"unable to enqueue message" when `AsyncClient<UdpResponse>` sends too many requests #1276

LEXUGE · 2020-11-08T12:11:18Z

Describe the bug
During pressure tests for scale like 890 qps, I found

2020-11-08 18:24:11,428 DEBUG [trust_dns_proto::xfer] enqueueing message: [Query { name: Name { is_fqdn: true, labels: [baidu, com] }, query_type: A, query_class: IN }]
2020-11-08 18:24:11,428 DEBUG [trust_dns_proto::xfer] unable to enqueue message
2020-11-08 18:24:11,428 WARN  [droute::router] Upstream encountered error: could not send request, returning SERVFAIL
2020-11-08 18:24:11,428 DEBUG [trust_dns_proto::xfer::dns_exchange] io_stream is done, shutting down

where droute is the name of my project.

To Reproduce
Hard to get down to a minimal reproducible code snippet. However, I did the following:

Receive DNS query in an event loop. Spawn a new task for each query.
For each task, clone the AsyncClient and send through it.

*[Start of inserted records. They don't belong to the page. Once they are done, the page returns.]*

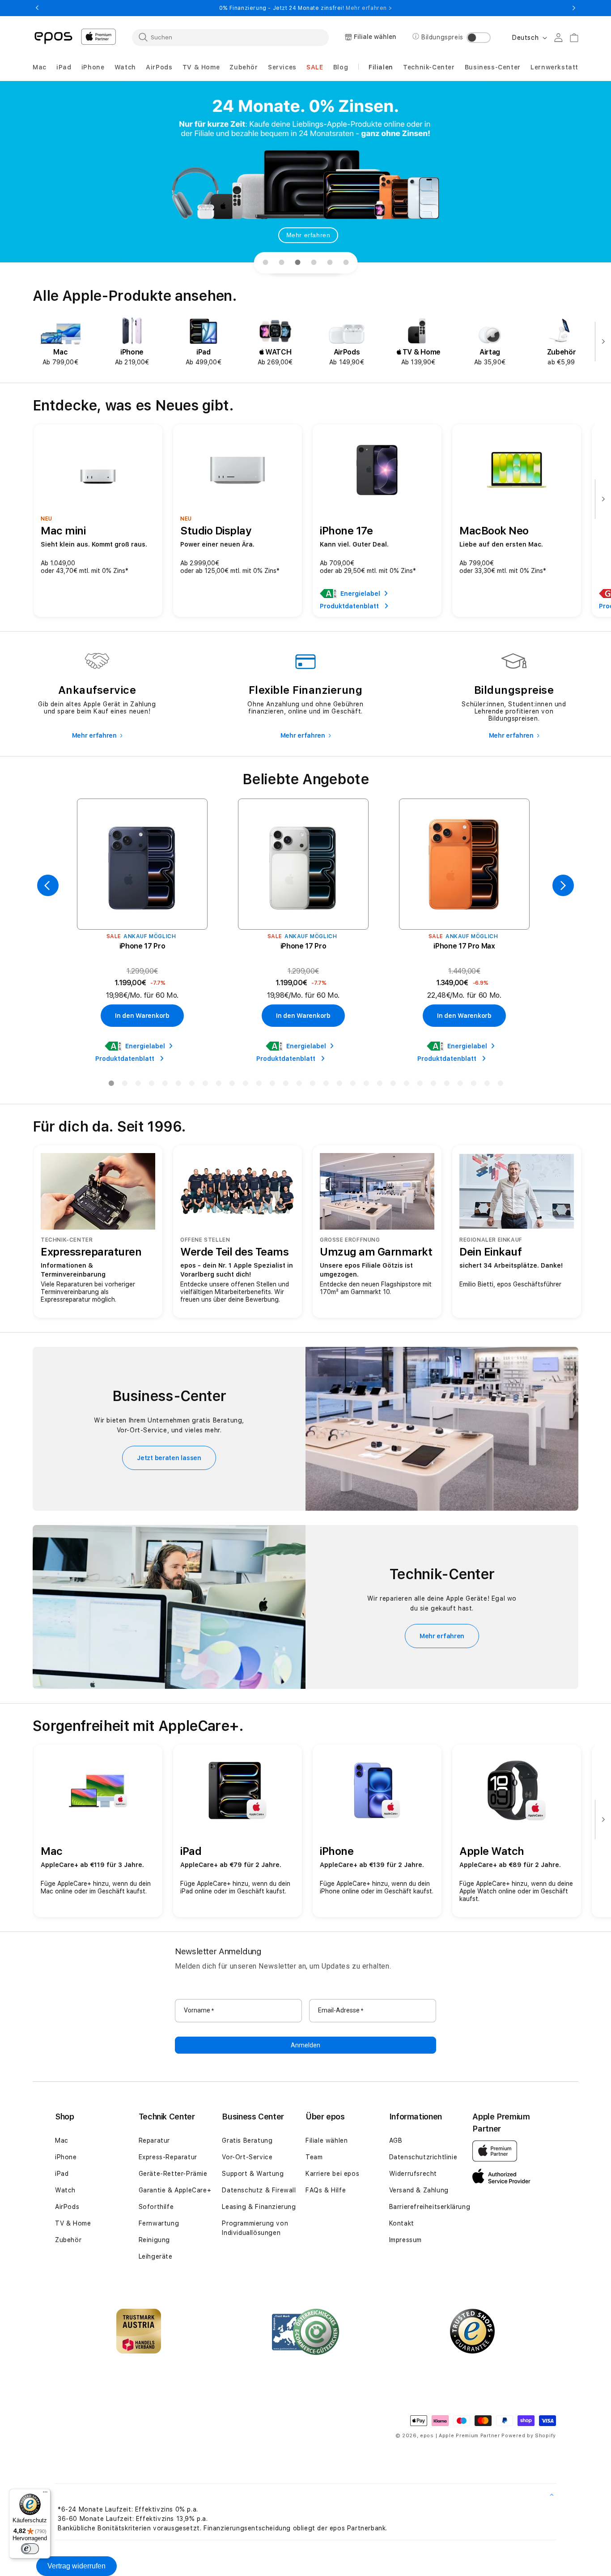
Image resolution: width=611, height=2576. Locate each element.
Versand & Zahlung (419, 2190)
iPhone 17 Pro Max (464, 946)
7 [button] (191, 1085)
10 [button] (231, 1085)
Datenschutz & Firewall (259, 2190)
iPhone (66, 2157)
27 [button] (459, 1085)
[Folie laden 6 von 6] (345, 263)
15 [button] (298, 1085)
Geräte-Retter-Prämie (173, 2173)
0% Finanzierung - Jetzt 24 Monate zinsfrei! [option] (305, 8)
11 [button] (245, 1085)
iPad (61, 2173)
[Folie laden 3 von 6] (297, 263)
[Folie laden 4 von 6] (313, 263)
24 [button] (419, 1085)
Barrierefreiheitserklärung (430, 2206)
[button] (40, 67)
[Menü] (45, 2494)
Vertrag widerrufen (76, 2566)
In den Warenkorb (142, 1015)
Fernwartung (159, 2223)
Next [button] (573, 8)
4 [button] (151, 1085)
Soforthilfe (156, 2206)
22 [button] (392, 1085)
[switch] (30, 2548)
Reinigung (154, 2239)
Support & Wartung (253, 2173)
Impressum (405, 2239)
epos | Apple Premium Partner (460, 2436)
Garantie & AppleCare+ (175, 2190)
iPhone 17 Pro (142, 946)
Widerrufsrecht (413, 2173)
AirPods (67, 2206)
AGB (396, 2140)
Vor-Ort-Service (247, 2157)
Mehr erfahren (308, 235)
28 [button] (473, 1085)
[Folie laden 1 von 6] (265, 263)
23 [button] (406, 1085)
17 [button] (325, 1085)
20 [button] (365, 1085)
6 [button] (178, 1085)
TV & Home (73, 2223)
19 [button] (352, 1085)
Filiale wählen (327, 2140)
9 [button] (218, 1085)
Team (314, 2157)
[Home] (53, 37)
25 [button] (433, 1085)
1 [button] (110, 1085)
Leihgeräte (156, 2256)
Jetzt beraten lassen (169, 1457)
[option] (60, 341)
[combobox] (230, 37)
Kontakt (401, 2223)
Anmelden (305, 2045)
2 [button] (124, 1085)
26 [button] (446, 1085)
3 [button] (137, 1085)
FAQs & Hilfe (326, 2190)
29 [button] (486, 1085)
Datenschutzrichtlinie (423, 2157)
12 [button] (258, 1085)
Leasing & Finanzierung (259, 2206)
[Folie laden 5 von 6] (329, 263)
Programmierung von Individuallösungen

There is only one AsyncClient, but it is cloned for several times.
I tested with delay in between, 1 millisecond doesn't help (issue persists for unable to enqueue), 2 milliseconds result in timeout (I set timeout for like 2 seconds per query).
I also tested to have multiple AsyncClient, which results in high rate of timeout.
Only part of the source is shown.